Объективно на свете нет ничего незаменимого, поскольку всё отмечено условной мерой вещей – мерой равнодушной и безличной. Всё, что в объективистской реальности имеет название, обозначение, имя, существует вне ценностного измерения, в мире с постоянной суммой, в котором ничего не меняется от перестановки и замены слагаемых. И в этом залог и основной постулат вечности: поскольку если попытаться утвердить категорию исключительной необходимости, то реальный мир неизбежно отведёт для такой абсолютной значимости ограниченное субъективное время. Мироздание бесстрастно включит свой неумолимый хронометр и, подобно прирождённому математику, будет предуготовлять имеющую у себя постоянную сумму к привычной замене слагаемых.
С тёмных небес хлопьями сходил снег, медленный, тихий и удивительно белый. Он ложился не только на дома и деревья, умиротворяя вечерний город, но и падал ко мне в душу, словно награда и как всепрощенье. И из прошлого, с нежданной щедростью снеготочивого неба, вдруг восставал мой придуманный белоснежный город, который в четвёртом классе я собирал из картона и белой бумаги для школьного праздника. Тогда я наивно полагал, что в этом рукотворном мире невозможна никакая пагуба, способная омрачить или нарушить его первозданную белоснежную чистоту. И учителя, и вожатые торжественно уверяли меня и всех в реальности воплощения такого мира повсеместно, причём совсем скоро, в нашем недалёком будущем.
Впоследствии, я почти позабыл о сладкоречивых обещаниях лукавых педагогов и погрузился в подлинное бытиё, с его многоцветностью и боязнью белого. Но душа всё равно алкала его – белого, чистого, незамутнённого ничем. И мне думалось: неужели не найдётся в природе спасительного островка для всего того, о чём прежде мечталось и во что верилось? Неужели нигде не обнаружится такой заповедный уголок земли?

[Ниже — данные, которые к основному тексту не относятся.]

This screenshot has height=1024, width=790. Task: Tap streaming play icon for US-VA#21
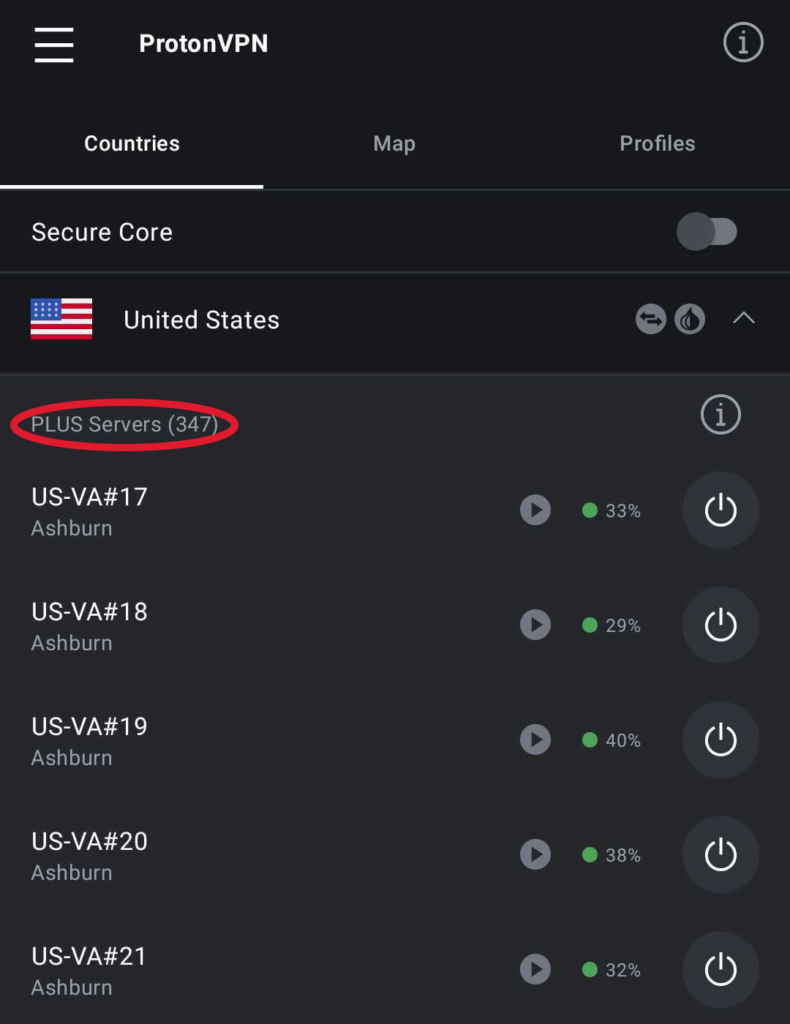535,969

Однако снежная феерия подсказывала, что найдётся, и не так уж были неправы мои тороватые учителя. Такой мир доподлинно существует, и он объявляется тогда, когда на землю нисходит этот медленный, тихий и всепрощающий снег.
«Ужели не знаете, что дружба с миром есть вражда против Бога?» – сказано в Соборном Послании святого апостола Иакова. И верно – не знаем, раз «брат Господень» вызвался нас вразумлять. Хотя неясно, как всё-таки нам быть, как не дружить с миром, когда он, то есть мир: «Сыплет орехи, деньги считает, шубой шумит, всем наделяет, всё обещает, только сердит».

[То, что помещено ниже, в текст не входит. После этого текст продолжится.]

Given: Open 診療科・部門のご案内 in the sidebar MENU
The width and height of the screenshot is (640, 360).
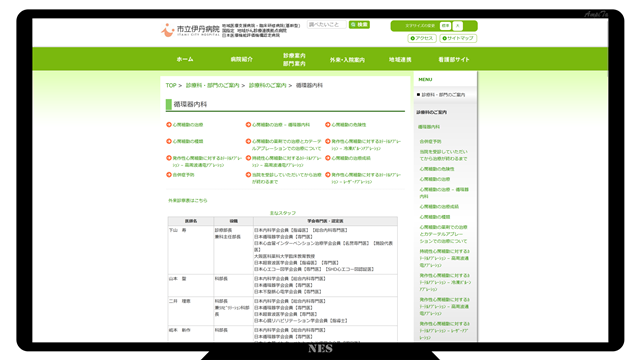Looking at the screenshot, I should 443,95.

Тут всякий, не только я, сможет потеряться и запутаться, несмотря на все бесчисленные толкования святых отцов словам Иакова.
А вот Пушкин и наставление апостола услышал, и мир окончательно не оставил для подвигов во имя веры и будущего воздаяния в горних пространствах манимого бытия.
«И забываю мир – и в дивной тишине я сладко усыплён моим воображеньем», – пишет наш русский гений. Да и Фёдор Тютчев тоже об этом: «Лишь жить в себе самом умей – есть целый мир в душе твоей таинственно-волшебных дум…»
Впрочем, разве только Пушкин и Тютчев умели погружаться вглубь себя, не оставляя усилий распространяться вовне? Ещё сам Вергилий, даже до Божьего воплощения, пестовал в «Энеиде» мысли бегства от мира, будучи фигурой, гармонично в этот самый мир вписанной. А дальше – больше, с эпохи Античности вплоть до нашего времени, такая мировоззренческая антиномия только крепла и совершенствовалась, обретая новые смыслы и более безупречные формы. Сколько же здесь можно было бы упомянуть имён и судеб, сопричастных к дихотомии двух миров: внутреннего и внешнего.
Не будь одного, не случилось бы и другого. Поведенческую дилемму разумного бытия никак не разрешить без продуманного подхода к двум глаголам несовершенного вида – словам «быть» и «жить», качественно разделённым. Стараться «жить» в измерениях своей души, в «элизиуме светлом и прекрасном», и «быть» в обществе – социальном мире, не соблазняясь его посулам и этим миром не пренебрегая. Пусть внутренний мир остаётся вместилищем нашей личностной ипостаси, а внешний будет предназначен для всего безличного, в котором, правда, необходимо устроиться так, чтобы иметь возможность и время иногда о нём забывать.